*Request*
Convert every line of the items below into a Markdown table with the columns "Row" and "Line", numbering the rows and skipping blank lines. Leave the pictures out of the table.

(Word and item position data)
┏━━

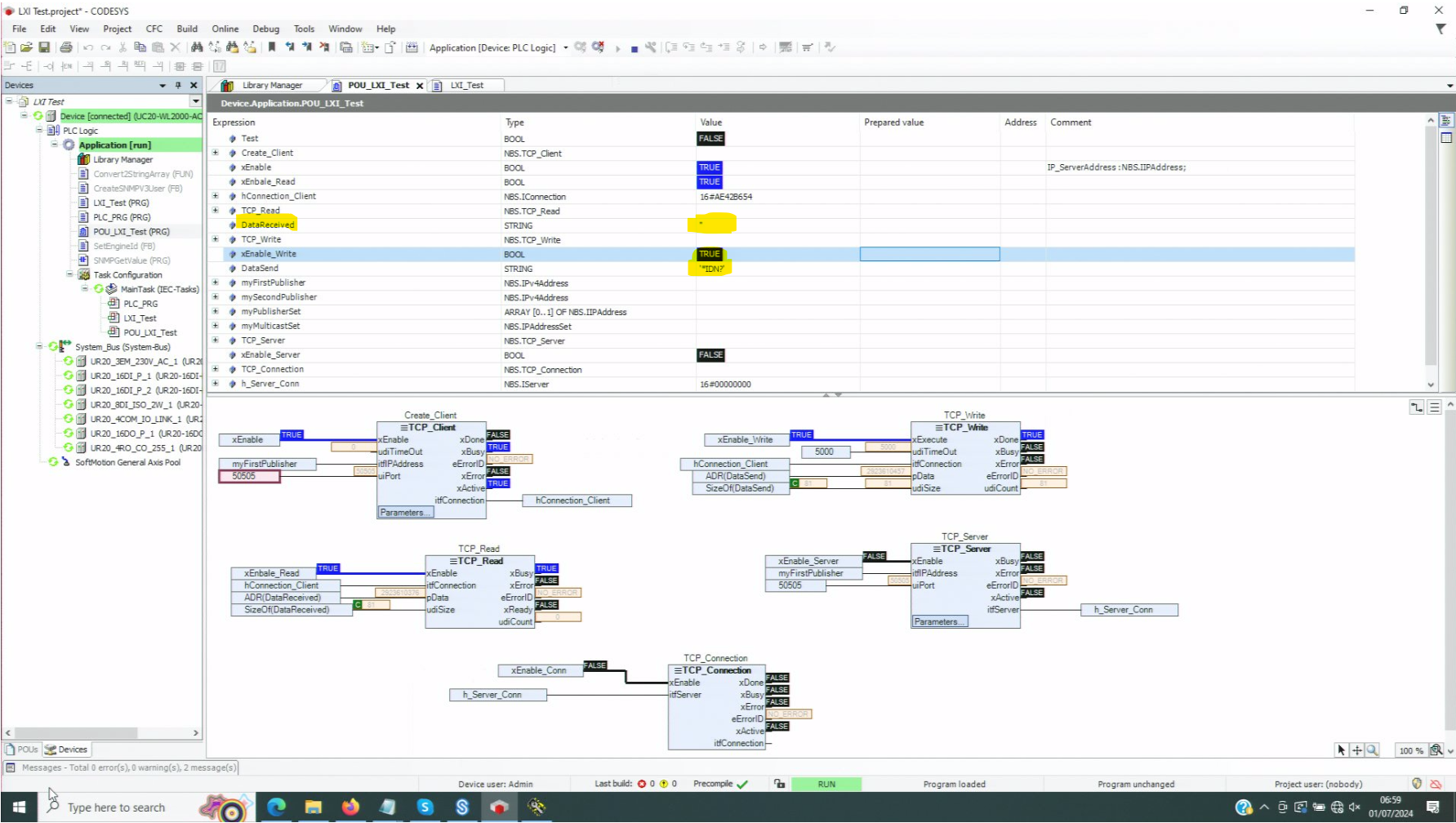Stop the application with the stop icon
The width and height of the screenshot is (1456, 823).
(x=634, y=47)
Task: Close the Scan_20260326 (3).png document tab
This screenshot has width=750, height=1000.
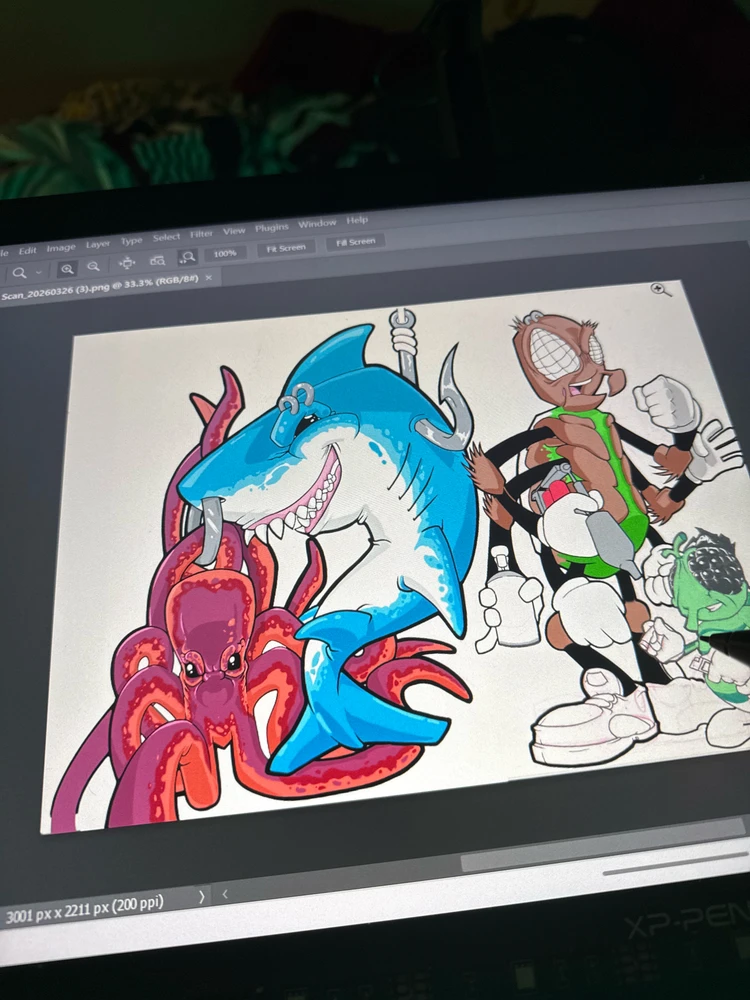Action: point(209,277)
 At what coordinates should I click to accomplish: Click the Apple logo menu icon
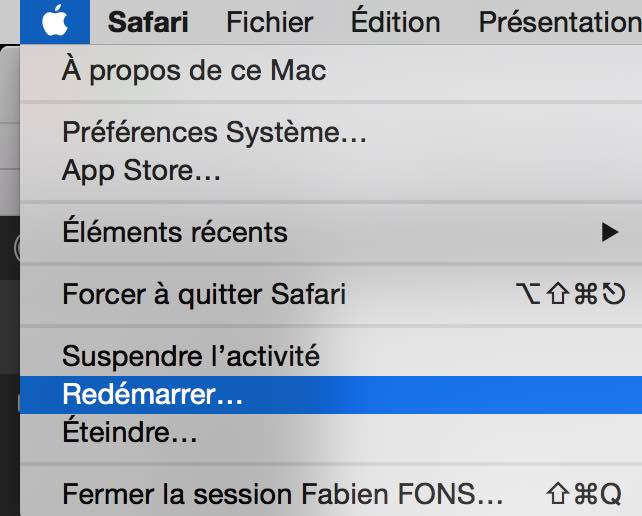point(55,21)
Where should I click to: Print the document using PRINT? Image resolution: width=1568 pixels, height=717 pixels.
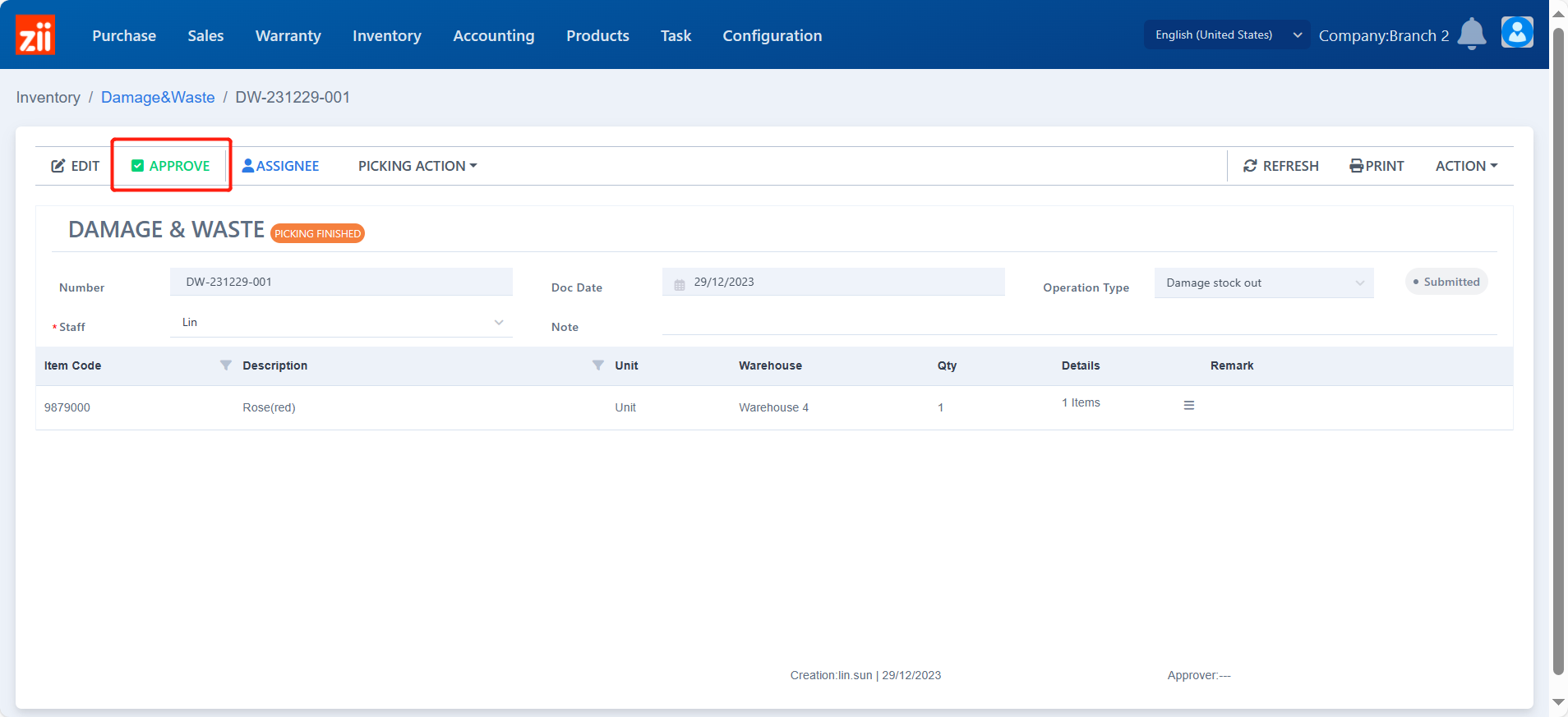tap(1377, 166)
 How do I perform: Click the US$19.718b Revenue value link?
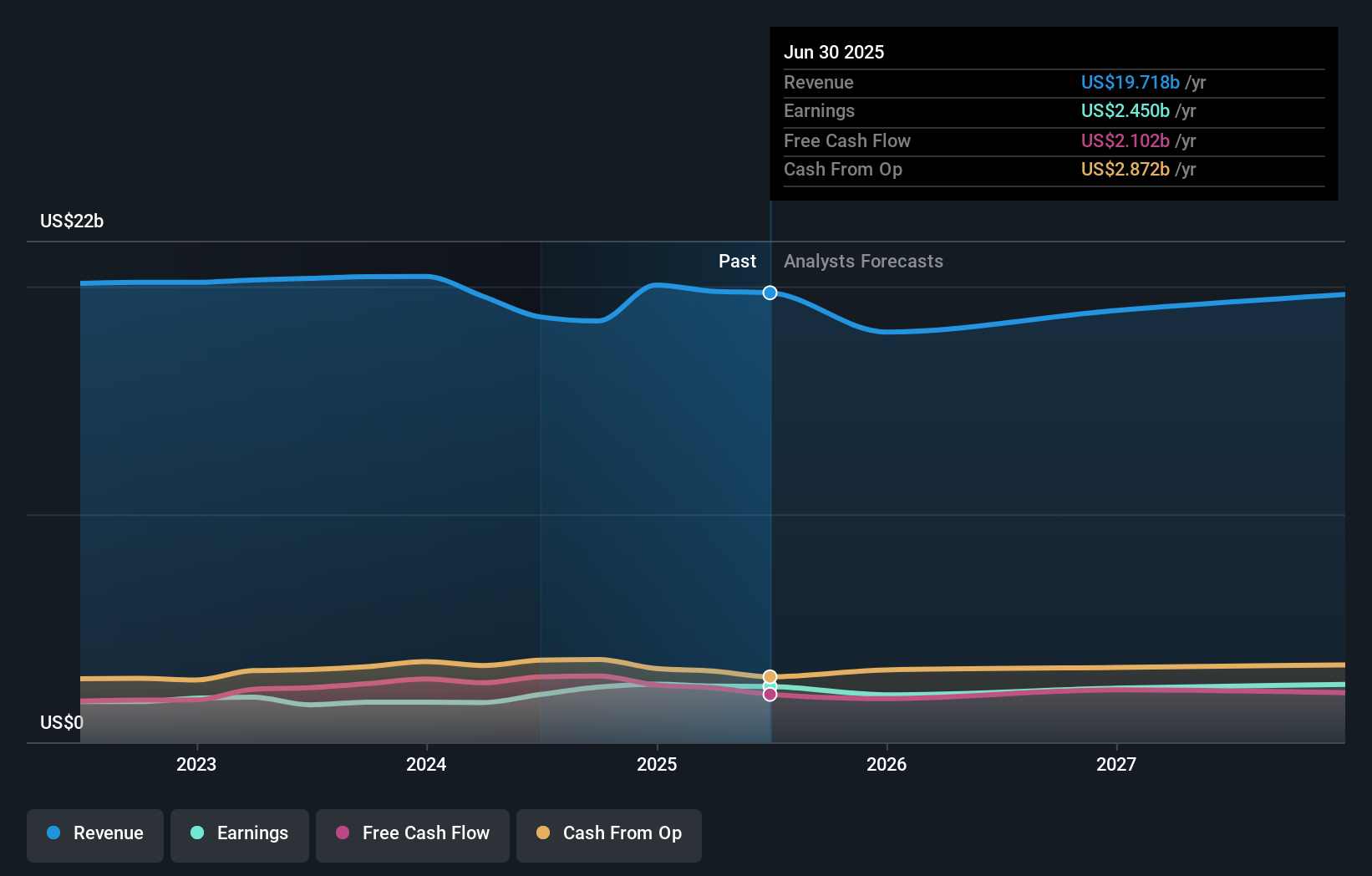pyautogui.click(x=1130, y=82)
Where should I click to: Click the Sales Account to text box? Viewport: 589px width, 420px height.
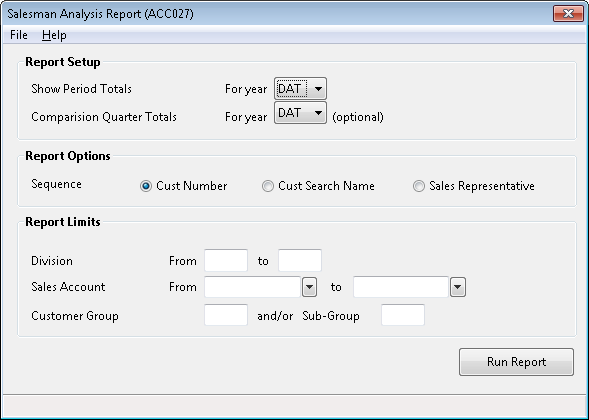coord(401,287)
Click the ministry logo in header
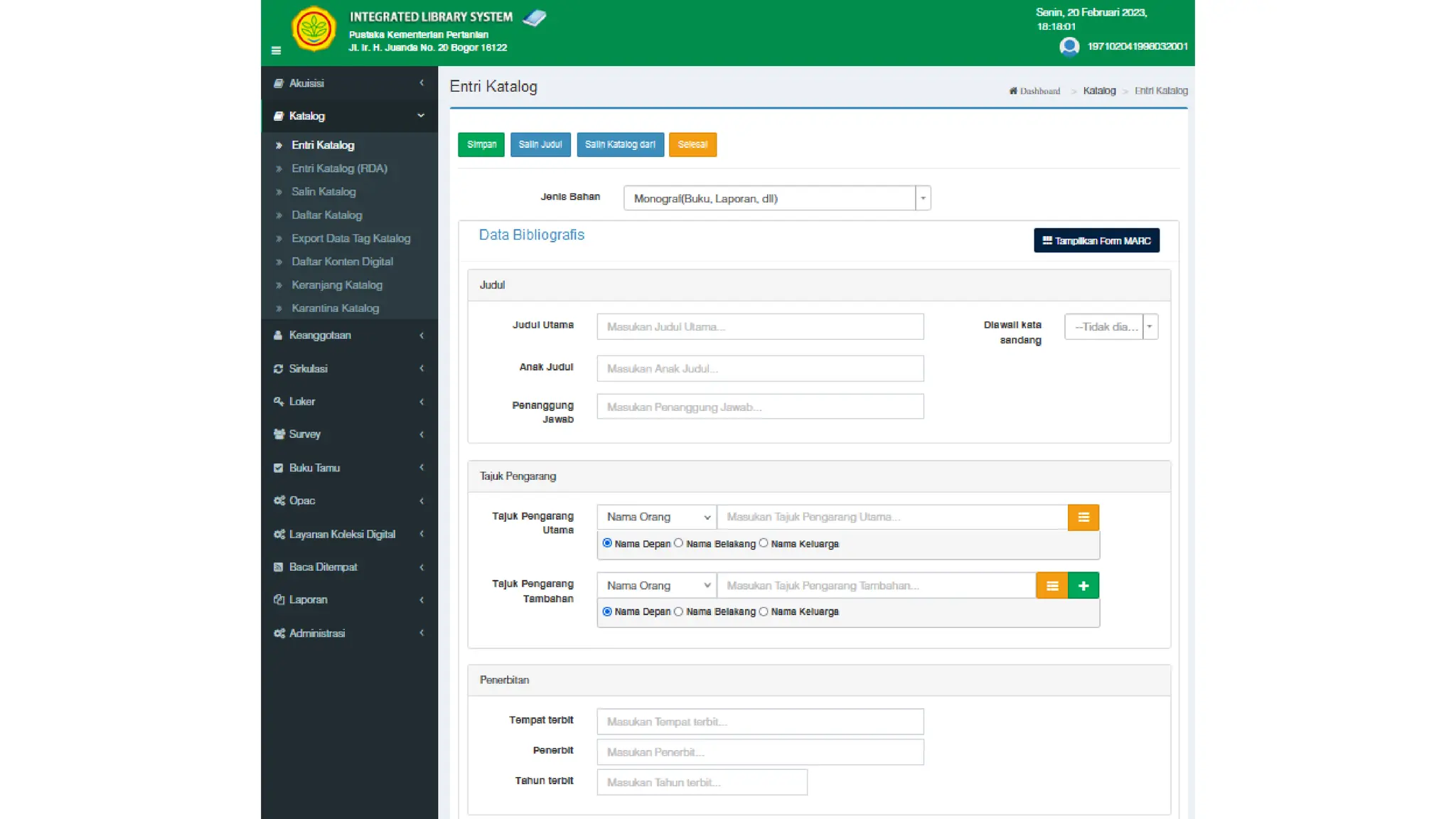 (314, 29)
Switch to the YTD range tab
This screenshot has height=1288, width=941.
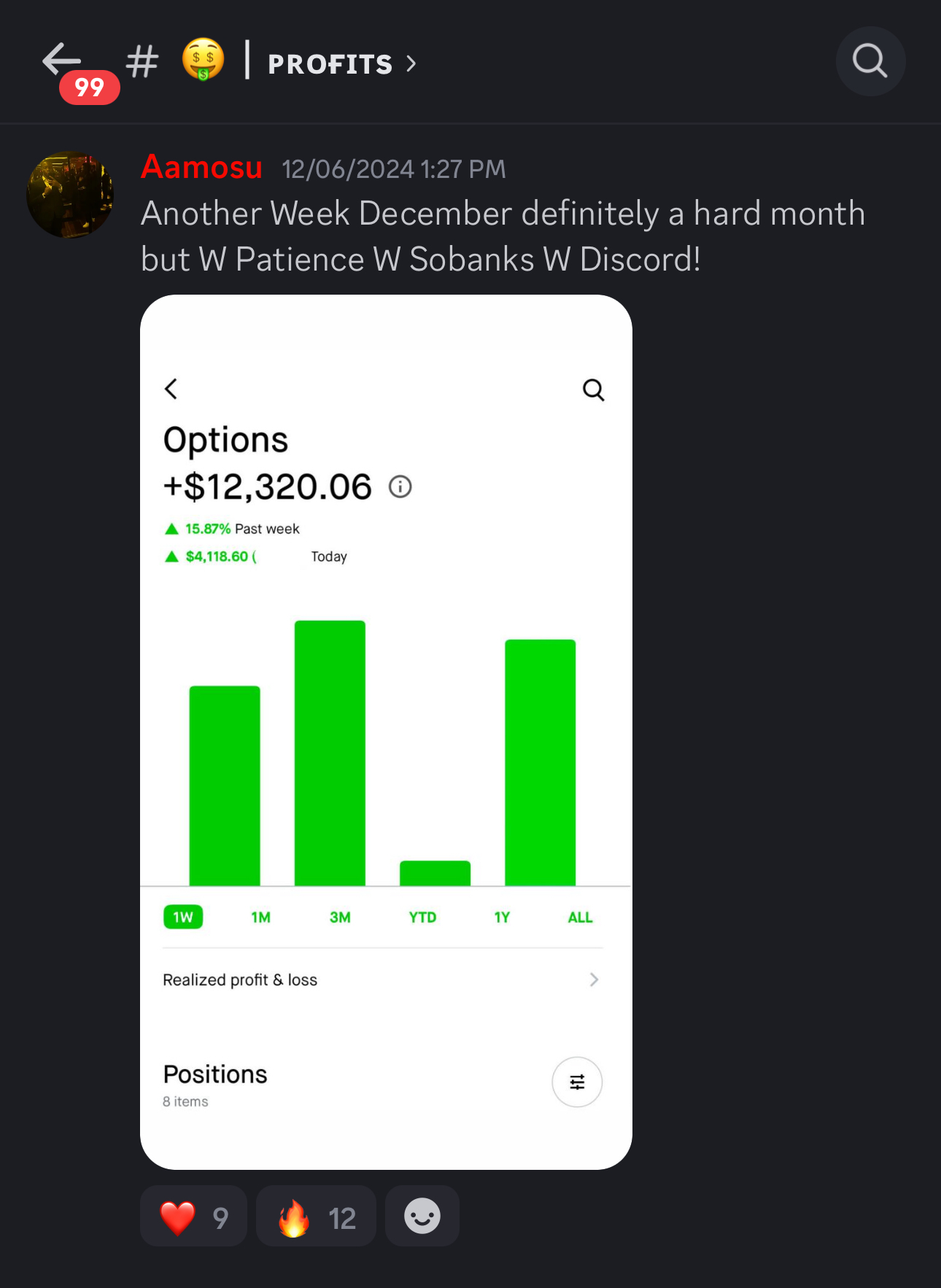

┗━━

*Written answer*
| Row | Line |
|---|---|
| 1 | Stop the application with the stop icon |
| 2 | The width and height of the screenshot is (1456, 823). |
| 3 | (x=634, y=47) |
| 4 | Task: Close the Scan_20260326 (3).png document tab |
| 5 | This screenshot has width=750, height=1000. |
| 6 | Action: point(209,277) |
| 7 |  At what coordinates should I click to accomplish: Click the Apple logo menu icon |
| 8 | point(55,21) |
| 9 | Where should I click to: Print the document using PRINT? Image resolution: width=1568 pixels, height=717 pixels. |
| 10 | tap(1377, 166) |
| 11 |  How do I perform: Click the US$19.718b Revenue value link? |
| 12 | pyautogui.click(x=1130, y=82) |
| 13 | Where should I click to: Click the Sales Account to text box? Viewport: 589px width, 420px height. |
| 14 | coord(401,287) |
| 15 | Click the ministry logo in header |
| 16 |  (314, 29) |
| 17 | Switch to the YTD range tab |
| 18 | This screenshot has height=1288, width=941. |